Nothing in the records should be altered; retype them all exactly.

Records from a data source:

▼

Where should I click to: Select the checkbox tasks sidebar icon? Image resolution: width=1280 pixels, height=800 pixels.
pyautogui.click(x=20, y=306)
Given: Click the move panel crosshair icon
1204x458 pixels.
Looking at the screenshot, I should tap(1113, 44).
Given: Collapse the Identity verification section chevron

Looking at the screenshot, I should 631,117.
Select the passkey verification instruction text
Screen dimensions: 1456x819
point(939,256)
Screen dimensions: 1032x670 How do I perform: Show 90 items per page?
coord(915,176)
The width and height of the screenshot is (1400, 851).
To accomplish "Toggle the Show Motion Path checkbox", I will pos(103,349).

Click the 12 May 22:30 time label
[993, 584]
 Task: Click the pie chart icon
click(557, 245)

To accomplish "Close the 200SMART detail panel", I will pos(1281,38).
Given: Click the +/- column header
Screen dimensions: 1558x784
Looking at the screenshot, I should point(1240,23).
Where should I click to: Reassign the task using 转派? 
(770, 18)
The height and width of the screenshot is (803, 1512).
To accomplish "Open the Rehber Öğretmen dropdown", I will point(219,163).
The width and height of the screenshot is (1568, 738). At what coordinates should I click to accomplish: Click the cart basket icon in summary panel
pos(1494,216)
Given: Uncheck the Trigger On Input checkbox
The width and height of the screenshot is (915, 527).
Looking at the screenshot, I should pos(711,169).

▲

### Response to this task
Where should I click to: Select the checkbox tasks sidebar icon? Image resolution: width=1280 pixels, height=800 pixels.
pyautogui.click(x=20, y=306)
Given: Click the move panel crosshair icon
1204x458 pixels.
Looking at the screenshot, I should tap(1113, 44).
Given: Collapse the Identity verification section chevron

Looking at the screenshot, I should 631,117.
Select the passkey verification instruction text
Screen dimensions: 1456x819
point(939,256)
Screen dimensions: 1032x670 How do I perform: Show 90 items per page?
coord(915,176)
The width and height of the screenshot is (1400, 851).
To accomplish "Toggle the Show Motion Path checkbox", I will pos(103,349).

Click the 12 May 22:30 time label
[993, 584]
 Task: Click the pie chart icon
click(557, 245)

To accomplish "Close the 200SMART detail panel", I will pos(1281,38).
Given: Click the +/- column header
Screen dimensions: 1558x784
Looking at the screenshot, I should point(1240,23).
Where should I click to: Reassign the task using 转派? 
(770, 18)
The height and width of the screenshot is (803, 1512).
To accomplish "Open the Rehber Öğretmen dropdown", I will point(219,163).
The width and height of the screenshot is (1568, 738). At what coordinates should I click to accomplish: Click the cart basket icon in summary panel
pos(1494,216)
Given: Uncheck the Trigger On Input checkbox
The width and height of the screenshot is (915, 527).
Looking at the screenshot, I should pos(711,169).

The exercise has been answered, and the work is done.